I
A tres kilómetros de la aldea de Obruchanovo se construía un
puente sobre el río.
Desde la aldea, situada en lo más eminente de la ribera alta,
divisábanse las obras. En los días de invierno, el aspecto del fino armazón
metálico del puente y del andamiaje, albos de nieve, era casi fantástico.
A veces, pasaba a través de la aldea, en un cochecillo, el
ingeniero Kucherov, encargado de la construcción del puente. Era un hombre
fuerte, ancho de hombros, con una gran barba, y tocado con una gorra, como un
simple obrero.
De cuando en cuando aparecían en Obruchanovo algunos
descamisados que trabajaban a las órdenes del ingeniero. Mendigaban, hacían
rabiar a las mujeres y a veces robaban.
Pero, en general, los días se deslizaban en la aldea apacibles,
tranquilos, y la construcción del puente no turbaba en lo más mínimo la vida de
los aldeanos. Por la noche encendíanse hogueras alrededor del puente, y
llegaban, en alas del viento, a Obruchanovo las canciones de los obreros. En los
días de calma se oía, apagado por la distancia, el ruido de los trabajos.

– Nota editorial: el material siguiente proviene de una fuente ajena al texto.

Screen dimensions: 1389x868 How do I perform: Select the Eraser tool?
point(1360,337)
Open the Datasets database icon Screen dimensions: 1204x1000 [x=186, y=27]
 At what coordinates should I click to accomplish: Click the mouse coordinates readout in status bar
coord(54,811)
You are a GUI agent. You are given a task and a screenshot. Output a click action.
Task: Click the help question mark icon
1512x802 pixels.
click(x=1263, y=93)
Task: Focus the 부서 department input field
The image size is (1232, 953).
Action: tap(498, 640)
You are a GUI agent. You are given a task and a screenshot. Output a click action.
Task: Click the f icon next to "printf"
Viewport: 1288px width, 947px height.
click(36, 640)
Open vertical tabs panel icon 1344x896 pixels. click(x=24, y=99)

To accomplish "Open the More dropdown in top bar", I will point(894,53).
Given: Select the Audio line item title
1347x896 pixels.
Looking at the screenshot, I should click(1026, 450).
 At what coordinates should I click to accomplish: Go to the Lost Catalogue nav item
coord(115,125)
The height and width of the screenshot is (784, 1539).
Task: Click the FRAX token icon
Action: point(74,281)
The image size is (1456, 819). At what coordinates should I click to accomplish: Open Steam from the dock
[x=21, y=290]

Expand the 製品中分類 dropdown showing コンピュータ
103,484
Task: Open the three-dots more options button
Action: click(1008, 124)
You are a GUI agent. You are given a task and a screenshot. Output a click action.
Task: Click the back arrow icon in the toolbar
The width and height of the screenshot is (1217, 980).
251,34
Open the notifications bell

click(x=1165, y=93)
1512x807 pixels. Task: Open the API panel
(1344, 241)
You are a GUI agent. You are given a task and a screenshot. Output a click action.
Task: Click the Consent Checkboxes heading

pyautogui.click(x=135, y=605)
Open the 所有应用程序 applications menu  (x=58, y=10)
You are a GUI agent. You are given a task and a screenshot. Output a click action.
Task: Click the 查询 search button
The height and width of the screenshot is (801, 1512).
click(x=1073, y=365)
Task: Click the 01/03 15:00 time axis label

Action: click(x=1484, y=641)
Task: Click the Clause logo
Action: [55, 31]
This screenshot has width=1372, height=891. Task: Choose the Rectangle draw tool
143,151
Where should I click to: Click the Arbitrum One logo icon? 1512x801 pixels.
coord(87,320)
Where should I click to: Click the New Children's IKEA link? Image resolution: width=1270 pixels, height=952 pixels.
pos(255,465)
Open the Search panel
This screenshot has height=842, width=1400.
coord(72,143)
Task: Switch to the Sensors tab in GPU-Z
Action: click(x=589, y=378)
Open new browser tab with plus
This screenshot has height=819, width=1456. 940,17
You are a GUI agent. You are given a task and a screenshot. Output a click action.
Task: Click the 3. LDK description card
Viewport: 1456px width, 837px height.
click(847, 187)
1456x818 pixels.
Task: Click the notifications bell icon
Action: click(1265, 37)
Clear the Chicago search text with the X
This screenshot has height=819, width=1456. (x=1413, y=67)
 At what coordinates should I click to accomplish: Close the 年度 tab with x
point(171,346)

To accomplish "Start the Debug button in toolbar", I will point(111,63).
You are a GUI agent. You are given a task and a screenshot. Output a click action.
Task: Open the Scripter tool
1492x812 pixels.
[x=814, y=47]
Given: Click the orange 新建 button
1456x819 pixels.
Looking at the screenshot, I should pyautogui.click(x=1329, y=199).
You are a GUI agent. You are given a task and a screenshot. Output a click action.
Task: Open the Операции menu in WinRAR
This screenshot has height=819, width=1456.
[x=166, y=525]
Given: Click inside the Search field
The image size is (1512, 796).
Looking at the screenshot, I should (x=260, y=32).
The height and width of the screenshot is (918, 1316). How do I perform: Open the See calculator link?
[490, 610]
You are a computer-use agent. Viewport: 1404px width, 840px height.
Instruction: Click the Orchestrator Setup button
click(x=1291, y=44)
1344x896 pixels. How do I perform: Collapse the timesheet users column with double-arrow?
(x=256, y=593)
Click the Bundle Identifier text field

Un día, el ingeniero Kucherov recibió la visita de su
mujer.
Le encantaron las orillas del río y el bello panorama de la
llanura verde salpicada de aldeas, de iglesias, de rebaños, y le suplicó a su
marido que comprase allí un trocito de tierra para edificar una casa de campo.
El ingeniero consintió. Compró veinte hectáreas de terreno y empezó a edificar
la casa. No tardó en alzarse, en la misma costa fluvial en que se asentaba la
aldea, y en un paraje hasta entonces sólo frecuentado por las vacas, un hermoso
edificio de dos pisos, con una terraza, balcones y una torre que coronaba un
mástil metálico, al que se prendía los domingos una bandera.